The entire illogic of this line of reasoning just bends my mind. First of all what makes it 'higher risk'? The results cannot possibly be worse than most of what already exists in 'classic' D&D, regardless of which system you use. If your choices are to play and homebrew 2e, then sure, its already broken, so how are you gaining vs playing 4e with one somewhat broken piece? Surely its still better.
There are 2 things to consider here: 1st of all 4e certain is already 'broken' in some degree. Charge optimized characters are stupidly ridiculous, Rain of Blows, Twin Strike, and every minor action/reaction easily triggered attack power are already pretty broken. Seriously optimized action denial is broken, so is damage-type focus optimization (frostcheeze, etc). The difference between this and 2e or 3e is its quite obvious. Point 2 here is that the system in 4e is QUITE ROBUST, because despite all the things noted above, it still works quite well, these 'broken' things don't break the whole system to bits.
Contrariwise to what you're saying, adding some bogus overpowered thing to 4e doesn't actually have that much impact. Suppose you added an item that tripled a character's damage output for one attack per encounter. That would be pretty much stupid broken in 4e. Nobody could even begin to argue it wasn't. Yet it still wouldn't break the game. Oh, it would make killing one monster per encounter quite trivial, but the GM would have no trouble simply adding an extra monster! Its hard to even find something comparable to use as an example for 2e where there are probably a dozen items and 2 dozen spells that if they are in play then any hope the GM has of making an encounter that challenges the party is out the window, unless it consists of just 'Save or you die instantly'.
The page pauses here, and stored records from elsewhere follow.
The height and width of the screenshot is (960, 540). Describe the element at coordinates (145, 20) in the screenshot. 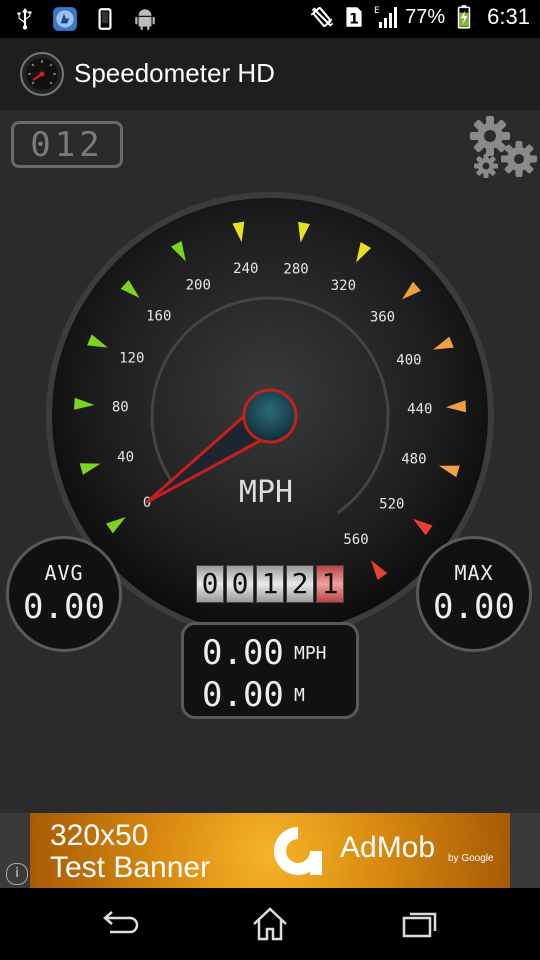

I see `android-icon` at that location.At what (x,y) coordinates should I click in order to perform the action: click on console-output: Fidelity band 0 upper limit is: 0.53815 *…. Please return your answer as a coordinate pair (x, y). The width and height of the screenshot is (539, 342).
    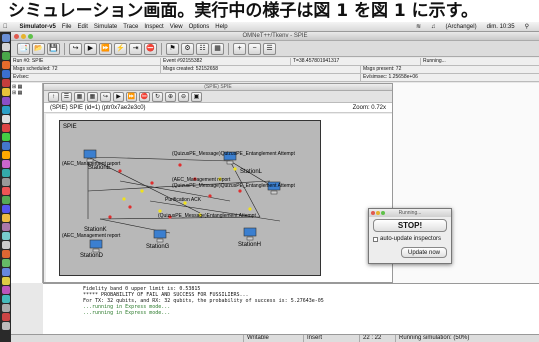
    Looking at the image, I should click on (291, 308).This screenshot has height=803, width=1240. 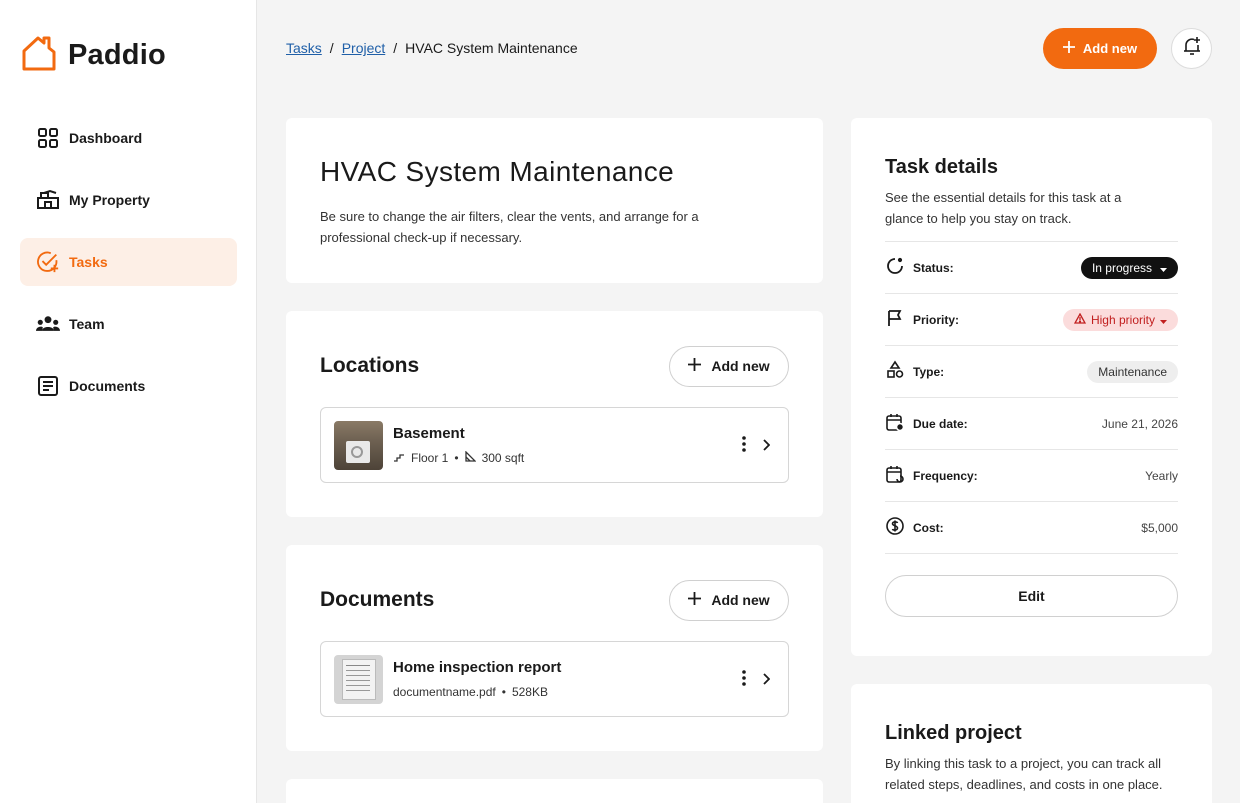 I want to click on shapes-icon, so click(x=895, y=372).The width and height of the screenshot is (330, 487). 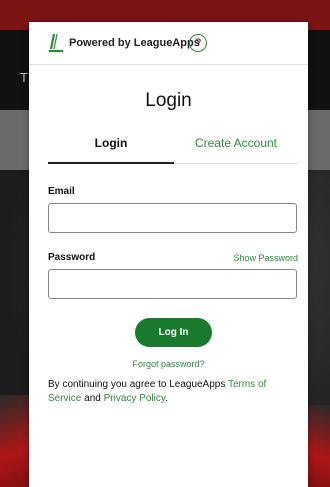 What do you see at coordinates (138, 384) in the screenshot?
I see `terms-prefix: By continuing you agree to LeagueApps` at bounding box center [138, 384].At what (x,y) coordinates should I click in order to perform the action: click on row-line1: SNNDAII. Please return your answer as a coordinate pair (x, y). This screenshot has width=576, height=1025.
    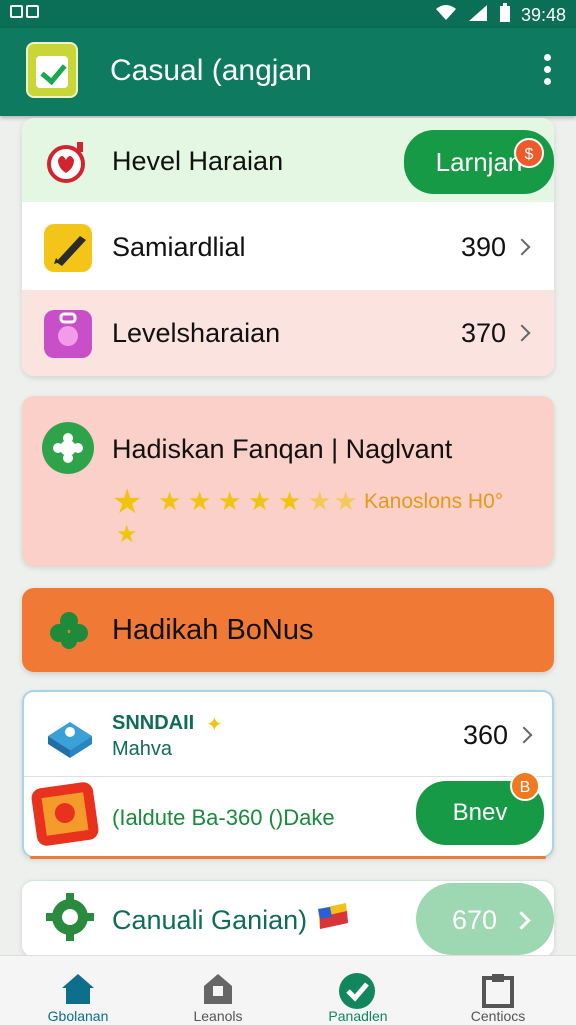
    Looking at the image, I should click on (154, 723).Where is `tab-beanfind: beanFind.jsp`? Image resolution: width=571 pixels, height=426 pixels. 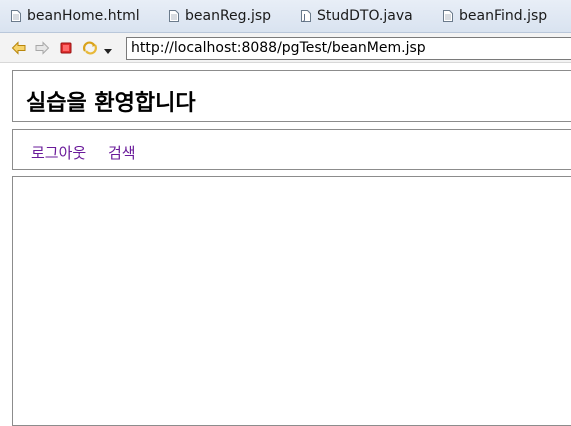
tab-beanfind: beanFind.jsp is located at coordinates (495, 16).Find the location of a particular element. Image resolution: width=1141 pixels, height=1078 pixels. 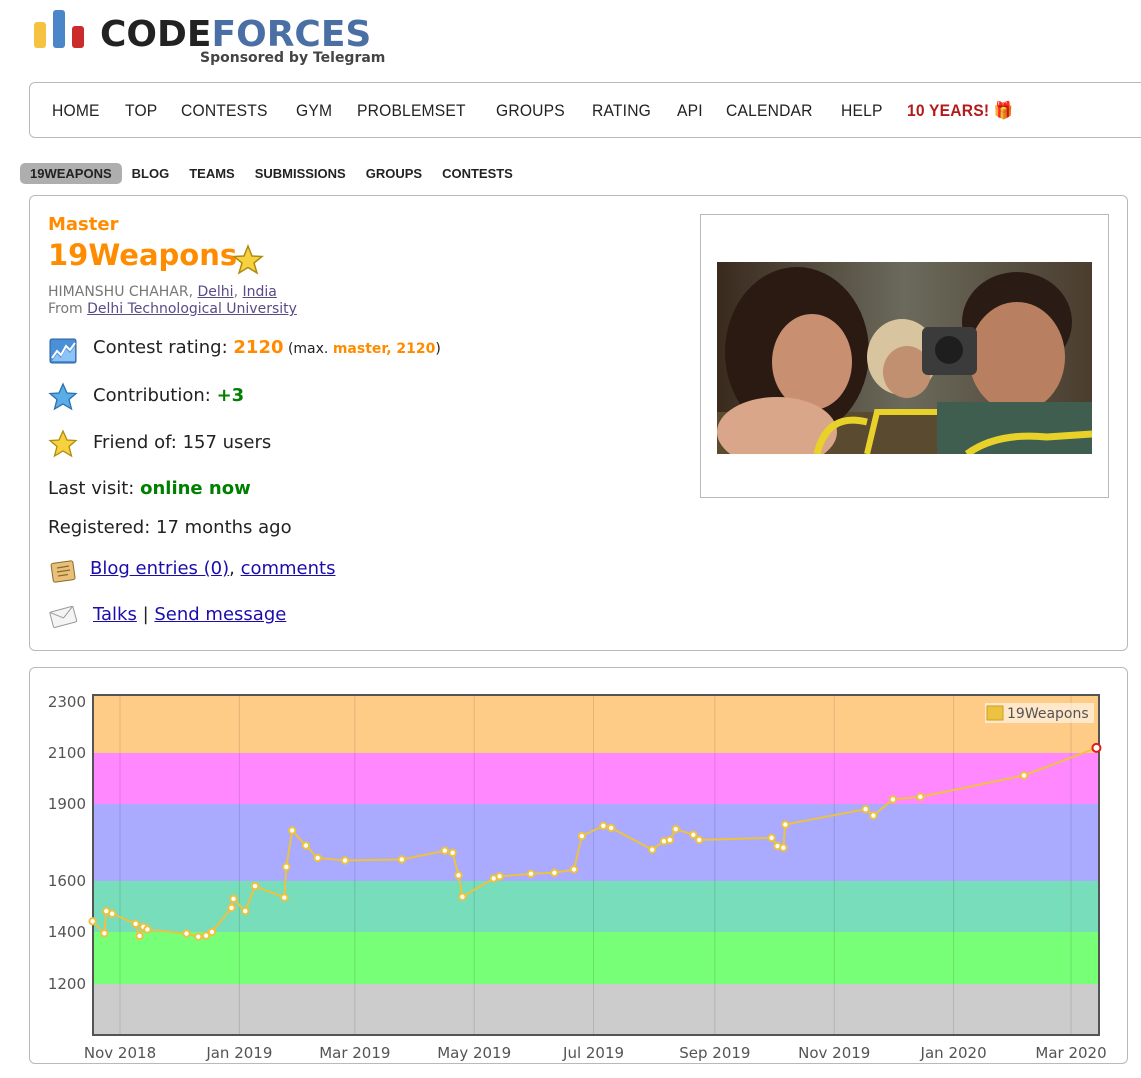

submenu-item-submissions: SUBMISSIONS is located at coordinates (300, 174).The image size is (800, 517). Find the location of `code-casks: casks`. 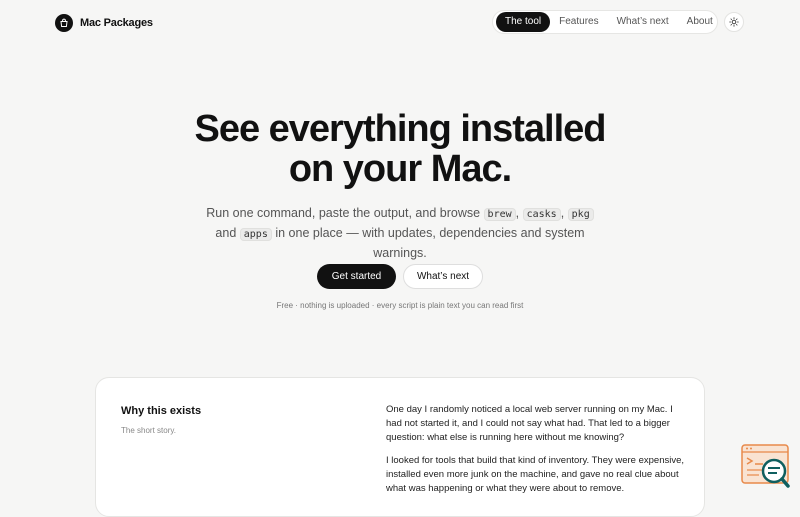

code-casks: casks is located at coordinates (542, 214).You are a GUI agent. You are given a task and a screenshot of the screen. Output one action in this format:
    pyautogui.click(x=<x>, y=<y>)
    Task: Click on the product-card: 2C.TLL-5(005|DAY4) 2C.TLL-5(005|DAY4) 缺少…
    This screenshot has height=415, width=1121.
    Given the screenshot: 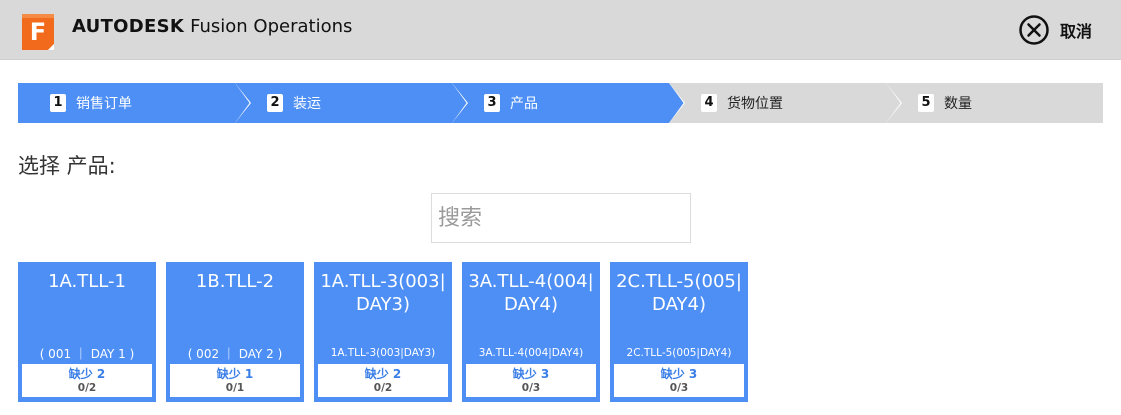 What is the action you would take?
    pyautogui.click(x=679, y=332)
    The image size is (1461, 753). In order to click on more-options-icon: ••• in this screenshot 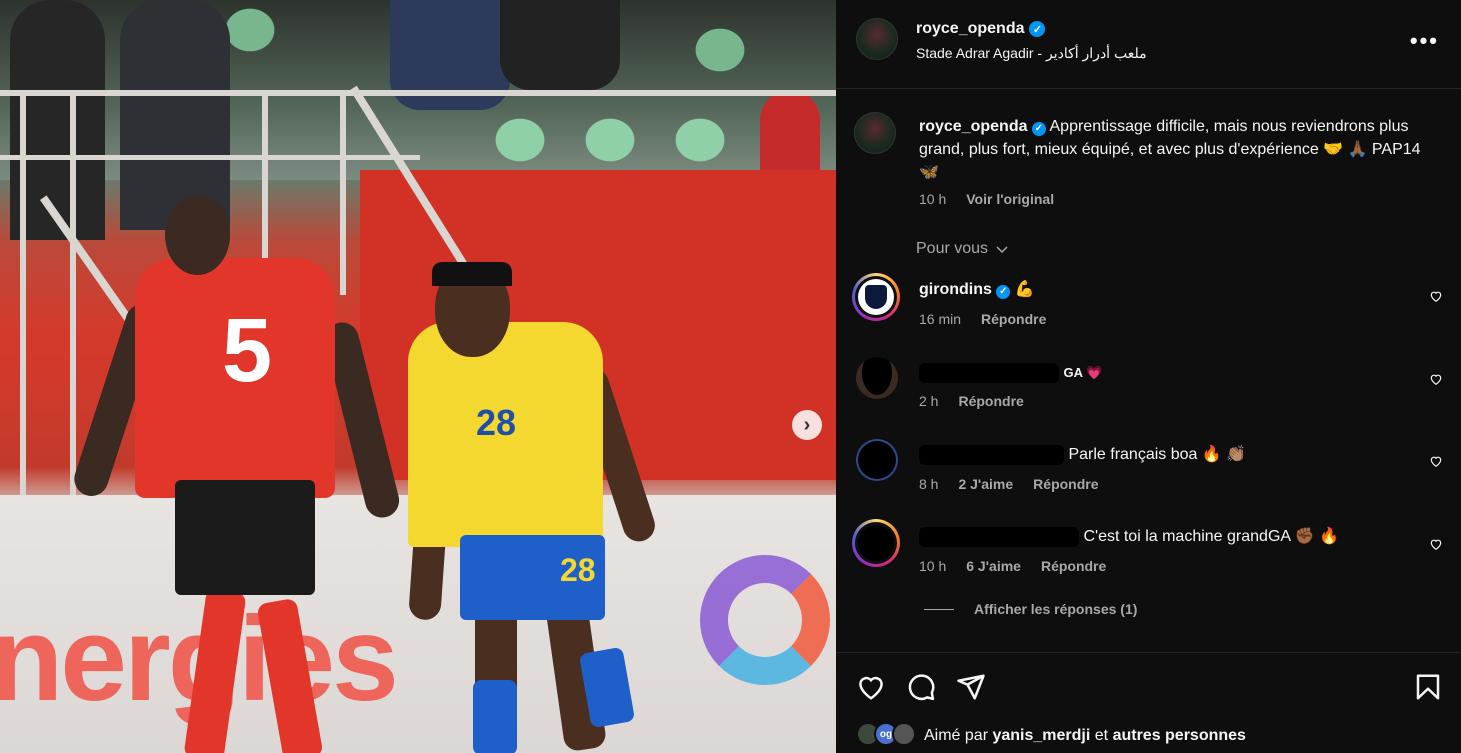, I will do `click(1424, 41)`.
There's barely any 'danger' of anything in 4e. Just add whatever the hell you want to the game and don't worry about it, the whole thing will just keep rolling along. I'm sure you CAN screw it up of course, but you have to go so utterly far beyond the bounds of what is conventional in 4e to do so that even most pretty bad idiot DMs won't go there. In 2e all you have to do is give away any of a number of pre-existing items that already have a chance to show up randomly in low-level play if you go by RAW.